Quizás asombre saber que El marica, ese cuento que se usó en la lucha por el matrimonio gay en 2009, 2010, fue escrito en 1959. Pero es así. Abelardo Castillo lo había publicado en la revista El grillo de papel, que él dirigía. Después salió en 1962 en el libro Las otras puertas. En 1998 un grupo de padres de una escuela de la provincia de Santa Fé denunció a una maestra por leerlo junto a sus alumnos. Ese es uno de los cuentos que la escritora Gabriela Saidón leyó para el podcast La oreja que lee, que se puede escuchar clickeando acá.
Allí un grupo de amigos se organiza para ir a debutar con una prostituta. Lo llevan a la rastra a César que.. ya saben que no va a querer. Y pasan cosas. Y nadie queda a salvo del dolor.
El otro cuento que grabó Saidón es Conejo, un relato en el que el narrador es un niño que descubre cosas no tan buenas de su familia.
“Elijo a Abelardo Castillo porque es un cuentista excepcional y fue mi primer maestro de escritura”, contó Saidón.
¿Por qué esos cuentos? “Porque están escritos en segunda persona: la segunda persona es una primera falsa”, aporta la autora de Cartas quemadas.

> [DATOS PROPORCIONADOS]
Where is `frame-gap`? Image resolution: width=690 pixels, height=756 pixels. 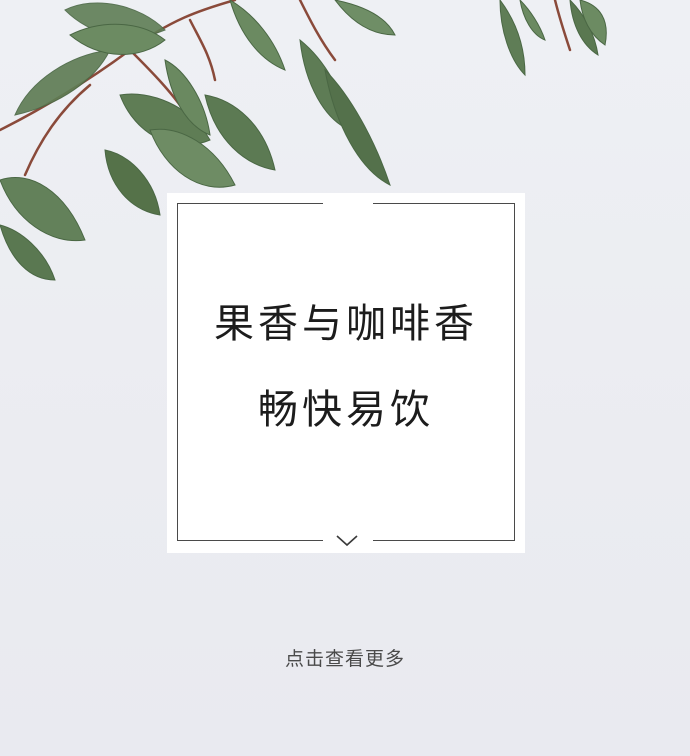
frame-gap is located at coordinates (348, 204).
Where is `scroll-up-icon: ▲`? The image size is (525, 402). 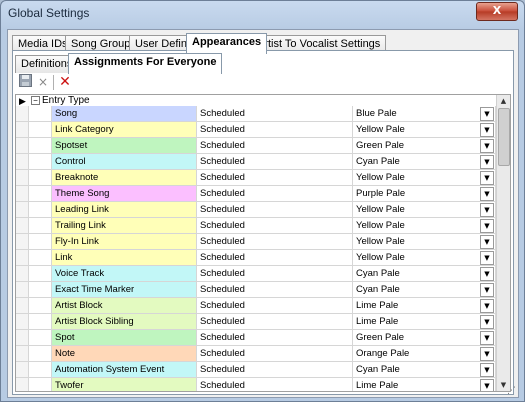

> [TAREA 1]
Resume el texto de origen en dos oraciones.
> [TAREA 2]
Convierte en una lista el párrafo del texto de origen que empieza con "Quizás asombre saber", conservando sus datos principales.
> [TAREA 3]
Extrae del texto de origen, sin cambiar nada, el tramo que va desde "Quizás asombre saber" hasta "salvo del dolor.".

> [SOLUCIÓN 1]
El marica, cuento de Abelardo Castillo escrito en 1959 y usado en la lucha por el matrimonio gay en 2009 y 2010, es uno de los que la escritora Gabriela Saidón leyó para el podcast La oreja que lee. También grabó Conejo, narrado por un niño que descubre cosas no tan buenas de su familia, y contó que eligió a Castillo porque es un cuentista excepcional y fue su primer maestro de escritura.

> [SOLUCIÓN 2]
- El marica, cuento usado en la lucha por el matrimonio gay en 2009 y 2010, fue escrito en 1959.
- Abelardo Castillo lo publicó en la revista El grillo de papel, que él dirigía.
- En 1962 salió en el libro Las otras puertas.
- En 1998, un grupo de padres de una escuela de la provincia de Santa Fé denunció a una maestra por leerlo con sus alumnos.
- La escritora Gabriela Saidón lo leyó para el podcast La oreja que lee.

> [SOLUCIÓN 3]
Quizás asombre saber que El marica, ese cuento que se usó en la lucha por el matrimonio gay en 2009, 2010, fue escrito en 1959. Pero es así. Abelardo Castillo lo había publicado en la revista El grillo de papel, que él dirigía. Después salió en 1962 en el libro Las otras puertas. En 1998 un grupo de padres de una escuela de la provincia de Santa Fé denunció a una maestra por leerlo junto a sus alumnos. Ese es uno de los cuentos que la escritora Gabriela Saidón leyó para el podcast La oreja que lee, que se puede escuchar clickeando acá.
Allí un grupo de amigos se organiza para ir a debutar con una prostituta. Lo llevan a la rastra a César que.. ya saben que no va a querer. Y pasan cosas. Y nadie queda a salvo del dolor.